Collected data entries
####
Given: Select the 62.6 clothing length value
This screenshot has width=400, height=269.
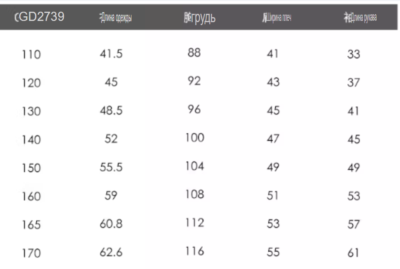Looking at the screenshot, I should click(x=111, y=252).
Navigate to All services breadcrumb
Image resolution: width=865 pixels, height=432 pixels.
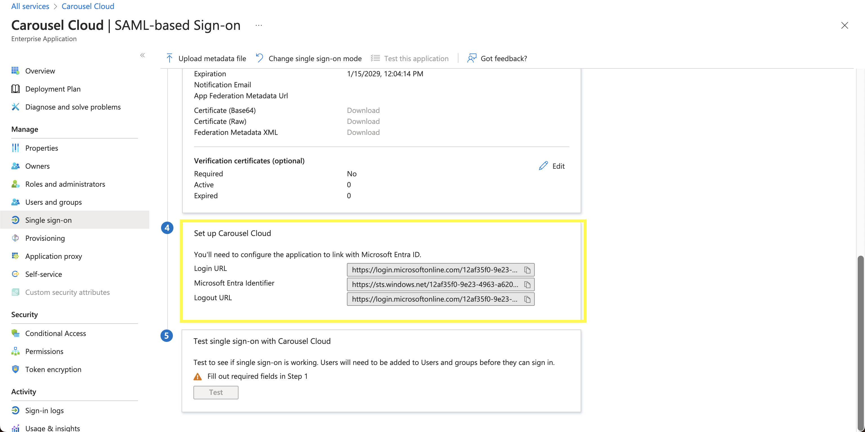(x=30, y=6)
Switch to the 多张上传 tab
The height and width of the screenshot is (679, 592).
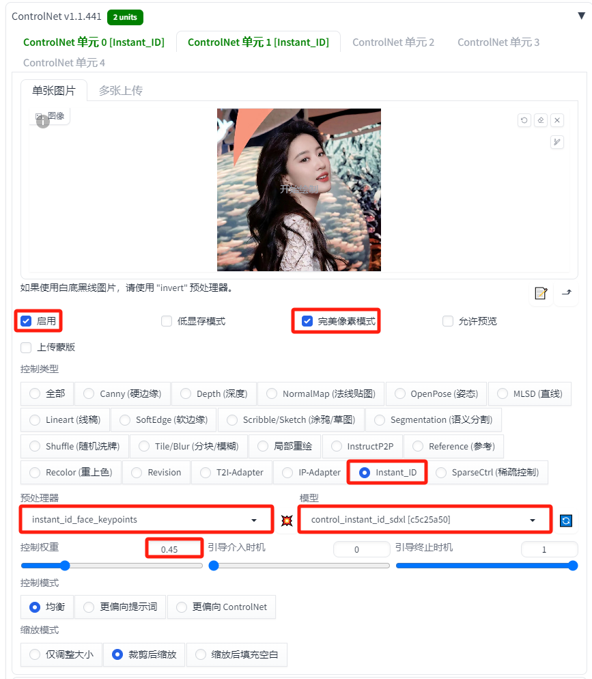point(121,90)
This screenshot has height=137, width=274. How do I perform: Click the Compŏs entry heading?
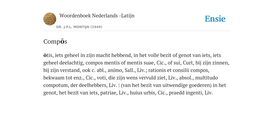55,41
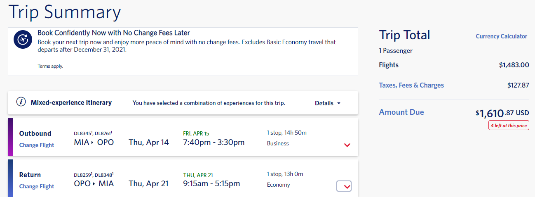The width and height of the screenshot is (535, 197).
Task: Click Change Flight under Outbound
Action: point(37,145)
####
WHAT IS REQUIRED:
Please repeat the listing from the line containing "Switch to the 多张上传 tab" through the end of the listing, switching "heading" to "title" and keeping everything else unchanged. Leave the pictures out of your answer.

EXPECTED ANSWER:
Switch to the 多张上传 tab
The height and width of the screenshot is (679, 592).
point(121,90)
This screenshot has height=137, width=274. How do I perform: Click the Compŏs entry title?
55,41
The width and height of the screenshot is (535, 197).
Task: Click Change Flight under Outbound
Action: point(37,145)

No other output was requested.